NEWS 20.11.201915:18
/ ilustracija

Croatian Prime Minister Andrej Plenkovic said on Wednesday the new EU enlargement rules proposed by France were unnecessary as filters for candidate countries were already part of the existing mechanism.

Last month, France vetoed the opening of accession negotiations with North Macedonia and Albania with the explanation that the EU first had to reform the enlargement methodology. It subsequently sent member states a paper in which it proposes a seven-step accession process.

Plenkovic said the negotiation framework that was being used for Montenegro and Serbia already provided for a suspension and returning to provisionally closed chapters (reversibility), which France is proposing.

“The existing framework already has mechanisms to control, with very specific filters, even the tiniest step in any chapter,” he told reporters as part of a European People’s Party congress in Zagreb. “It’s necessary to clearly distinguish between the opening of negotiations and the negotiation process that is under way.”

Since beginning its EU entry talks in early 2014, Serbia has opened 17 chapters, while Montenegro has opened 32 in seven years of negotiations.

Bizarre blockade

Croatia will chair the EU for six months as of January 1 and wants North Macedonia and Albania to continue their European path. The two countries pin their hopes on Croatia and are supported by the EPP, the largest group in the European Parliament.

In October, French President Emmanuel Macron led a small group of EU leaders who vetoed the opening of accession negotiations with North Macedonia and Albania, despite concerns about the increasing Chinese and Russian influence in the Balkans.

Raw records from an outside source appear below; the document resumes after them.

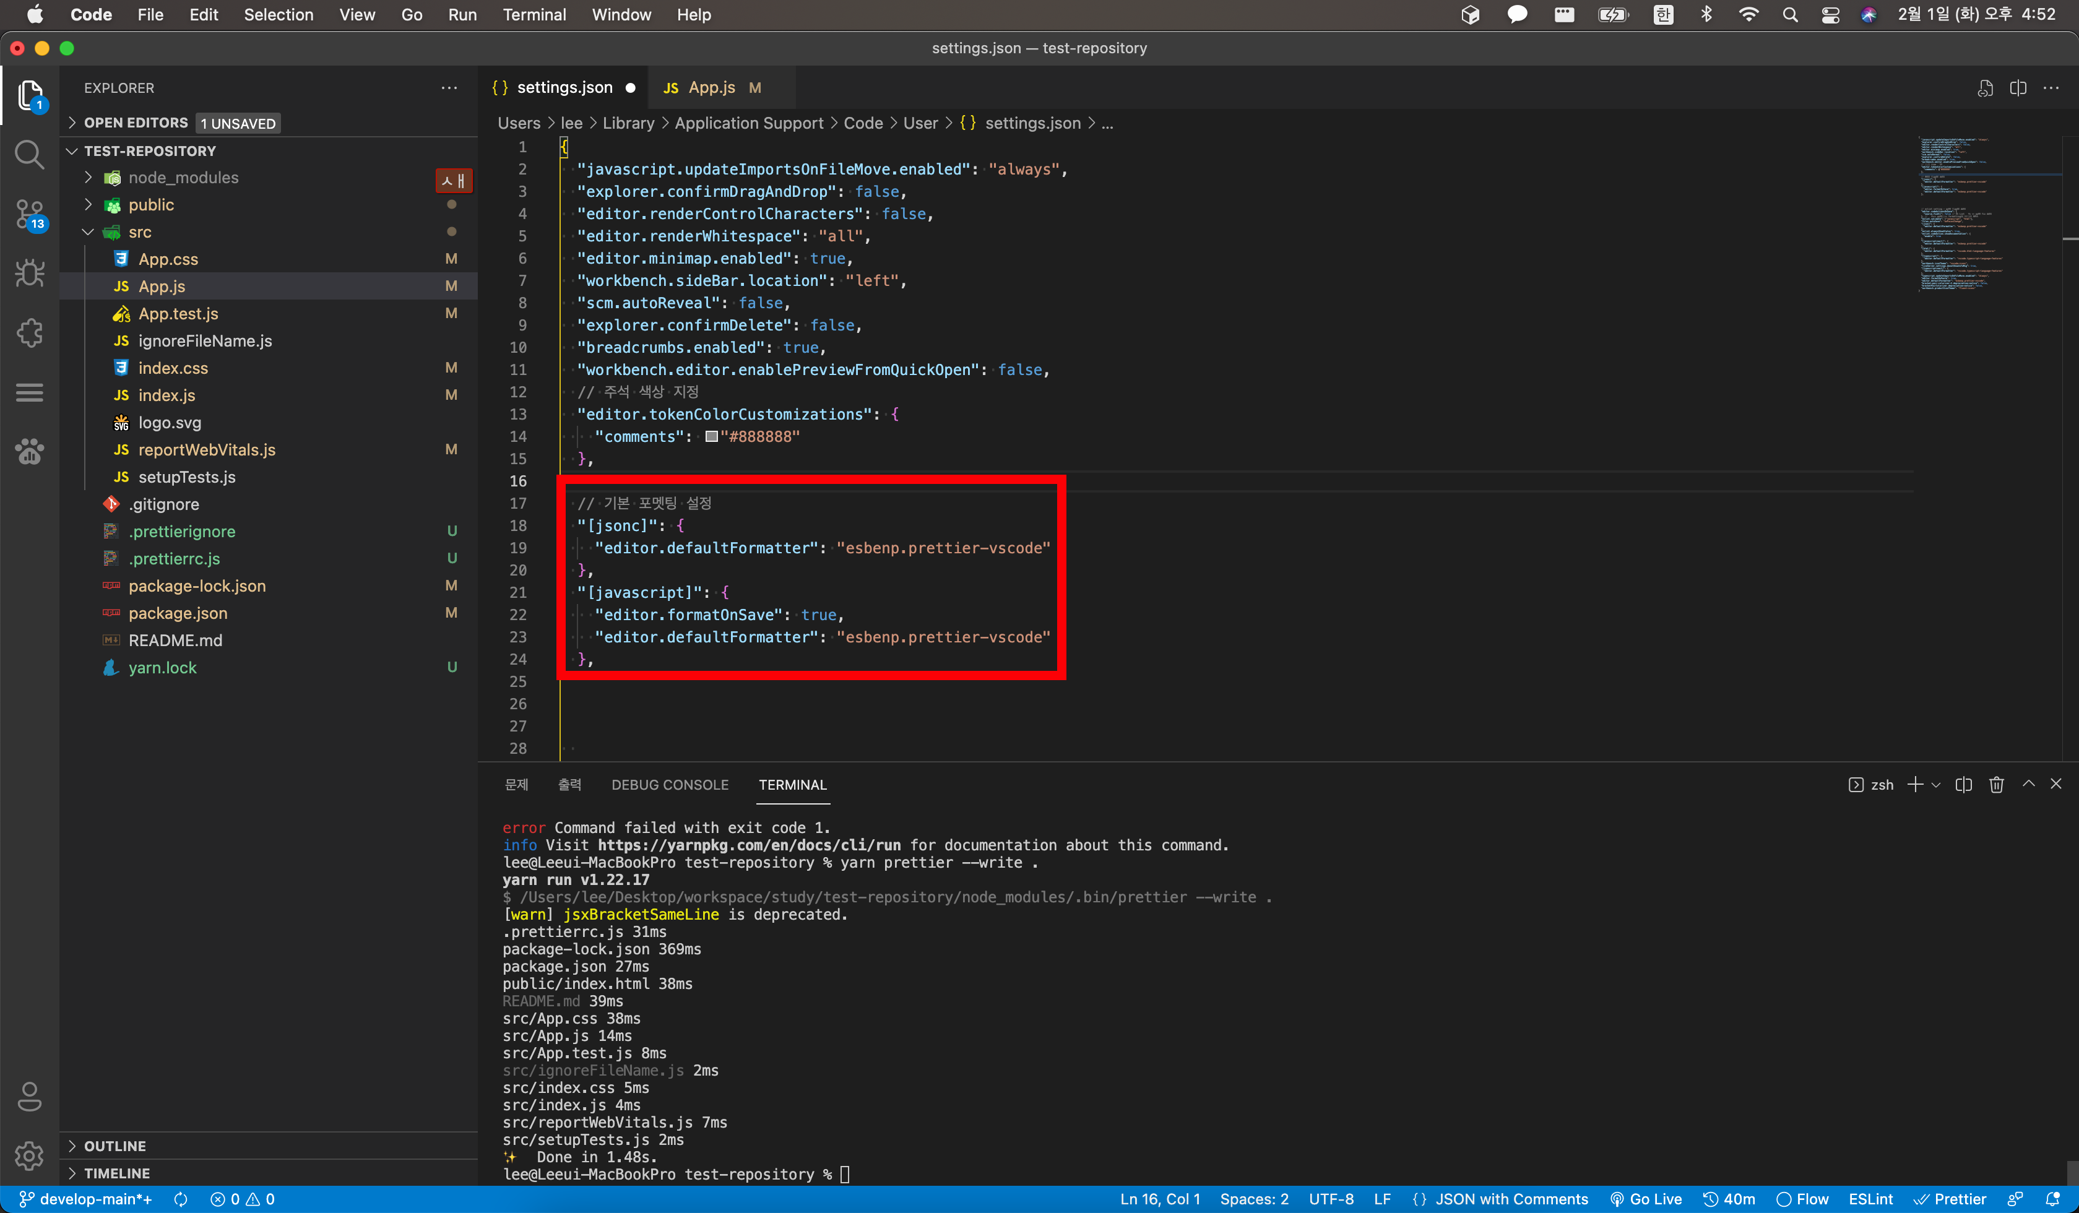Split the editor right icon

(x=2018, y=88)
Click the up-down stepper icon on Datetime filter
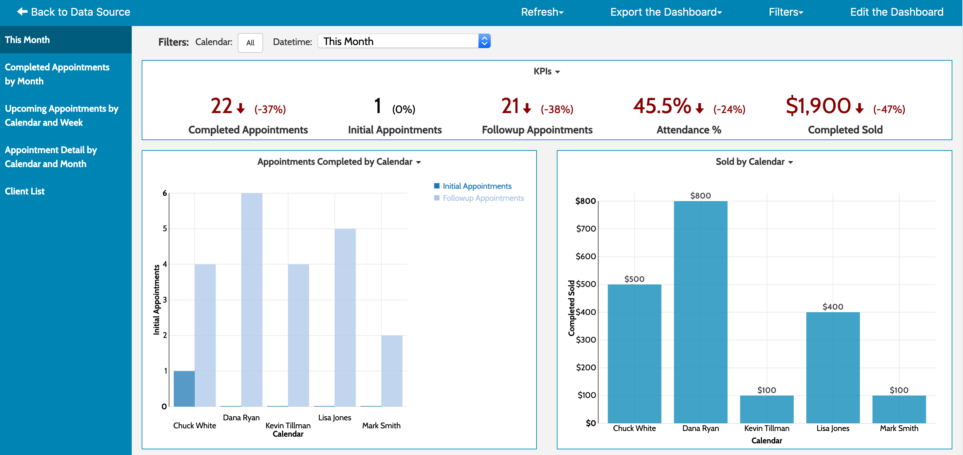Screen dimensions: 963x455 (x=485, y=41)
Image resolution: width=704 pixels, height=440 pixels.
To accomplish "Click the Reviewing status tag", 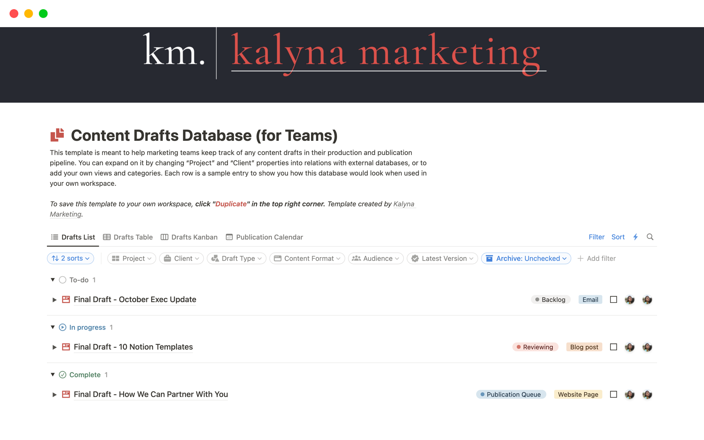I will (535, 347).
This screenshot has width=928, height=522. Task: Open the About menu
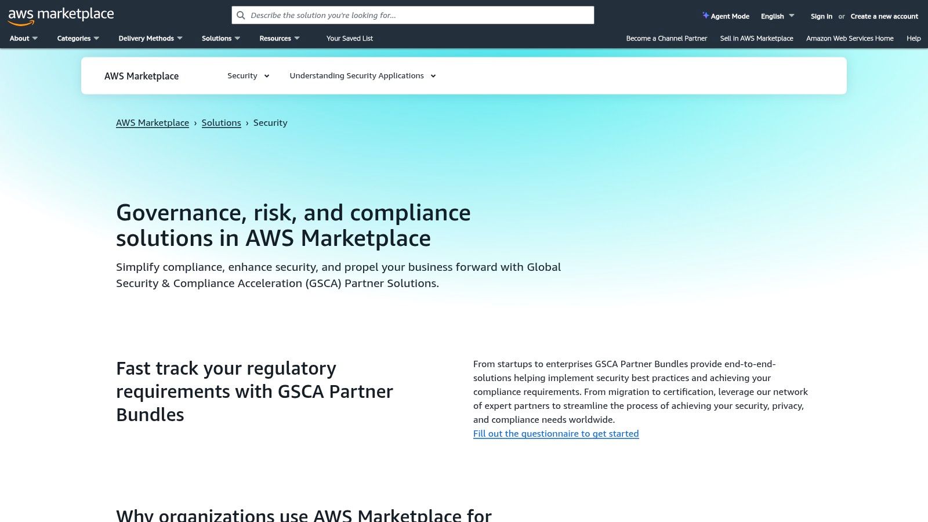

Plenkovic, a member of the EPP, called it bizarre that the liberal and social democratic governments in France, the Netherlands and Denmark vetoed accession negotiations for two countries led by socialists.

Although he believes Macron’s goal is to enhance the EU’s functioning, Plenkovic said his proposal could not stop enlargement. “Enlargement has a clear legal basis, Article 49 of the Union Treaty, which says that any country, if it requests so, can become a member. There is no non-paper that can derogate that right.”

EU enlargement to the Western Balkans is high on the agenda of the EPP congress taking place in Zagreb today and tomorrow.